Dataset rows
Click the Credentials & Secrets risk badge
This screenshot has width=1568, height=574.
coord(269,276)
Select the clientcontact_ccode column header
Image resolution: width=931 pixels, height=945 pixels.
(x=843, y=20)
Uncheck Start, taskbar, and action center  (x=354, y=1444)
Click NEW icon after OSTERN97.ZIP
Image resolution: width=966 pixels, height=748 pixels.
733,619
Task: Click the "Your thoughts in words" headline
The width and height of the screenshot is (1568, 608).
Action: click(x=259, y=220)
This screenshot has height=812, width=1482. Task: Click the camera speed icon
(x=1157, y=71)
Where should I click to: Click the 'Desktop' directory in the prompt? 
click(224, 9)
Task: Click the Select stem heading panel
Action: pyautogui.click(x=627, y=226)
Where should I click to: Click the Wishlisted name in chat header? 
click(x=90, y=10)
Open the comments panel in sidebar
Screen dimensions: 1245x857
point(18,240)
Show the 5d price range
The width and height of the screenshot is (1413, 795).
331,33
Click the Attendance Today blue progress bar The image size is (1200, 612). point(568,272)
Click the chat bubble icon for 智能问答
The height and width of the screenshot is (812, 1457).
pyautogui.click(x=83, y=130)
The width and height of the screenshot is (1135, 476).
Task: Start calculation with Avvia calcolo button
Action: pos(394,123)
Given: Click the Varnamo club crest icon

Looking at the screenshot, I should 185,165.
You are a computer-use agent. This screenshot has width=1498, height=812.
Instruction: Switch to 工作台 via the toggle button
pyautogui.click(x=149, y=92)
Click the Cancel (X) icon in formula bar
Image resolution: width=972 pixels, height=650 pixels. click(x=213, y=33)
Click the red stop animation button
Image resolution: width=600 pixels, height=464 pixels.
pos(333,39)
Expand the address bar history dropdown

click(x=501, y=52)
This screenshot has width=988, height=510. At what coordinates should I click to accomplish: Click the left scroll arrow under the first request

### [What to work on]
Convert every line of the records above into a JSON array of strings, one string per line, and leave out the blank lines.

### [Correct answer]
[
  "Click the Credentials & Secrets risk badge",
  "This screenshot has width=1568, height=574.",
  "coord(269,276)",
  "Select the clientcontact_ccode column header",
  "Image resolution: width=931 pixels, height=945 pixels.",
  "(x=843, y=20)",
  "Uncheck Start, taskbar, and action center  (x=354, y=1444)",
  "Click NEW icon after OSTERN97.ZIP",
  "Image resolution: width=966 pixels, height=748 pixels.",
  "733,619",
  "Task: Click the \"Your thoughts in words\" headline",
  "The width and height of the screenshot is (1568, 608).",
  "Action: click(x=259, y=220)",
  "This screenshot has height=812, width=1482. Task: Click the camera speed icon",
  "(x=1157, y=71)",
  "Where should I click to: Click the 'Desktop' directory in the prompt? ",
  "click(224, 9)",
  "Task: Click the Select stem heading panel",
  "Action: pyautogui.click(x=627, y=226)",
  "Where should I click to: Click the Wishlisted name in chat header? ",
  "click(x=90, y=10)",
  "Open the comments panel in sidebar",
  "Screen dimensions: 1245x857",
  "point(18,240)",
  "Show the 5d price range",
  "The width and height of the screenshot is (1413, 795).",
  "331,33",
  "Click the Attendance Today blue progress bar The image size is (1200, 612). point(568,272)",
  "Click the chat bubble icon for 智能问答",
  "The height and width of the screenshot is (812, 1457).",
  "pyautogui.click(x=83, y=130)",
  "The width and height of the screenshot is (1135, 476).",
  "Task: Start calculation with Avvia calcolo button",
  "Action: pos(394,123)",
  "Given: Click the Varnamo club crest icon",
  "Looking at the screenshot, I should 185,165.",
  "You are a computer-use agent. This screenshot has width=1498, height=812.",
  "Instruction: Switch to 工作台 via the toggle button",
  "pyautogui.click(x=149, y=92)",
  "Click the Cancel (X) icon in formula bar",
  "Image resolution: width=972 pixels, height=650 pixels. click(x=213, y=33)",
  "Click the red stop animation button",
  "Image resolution: width=600 pixels, height=464 pixels.",
  "pos(333,39)",
  "Expand the address bar history dropdown",
  "click(x=501, y=52)",
  "This screenshot has width=988, height=510. At what coordinates should I click to accomplish: Click the left scroll arrow under the first request"
]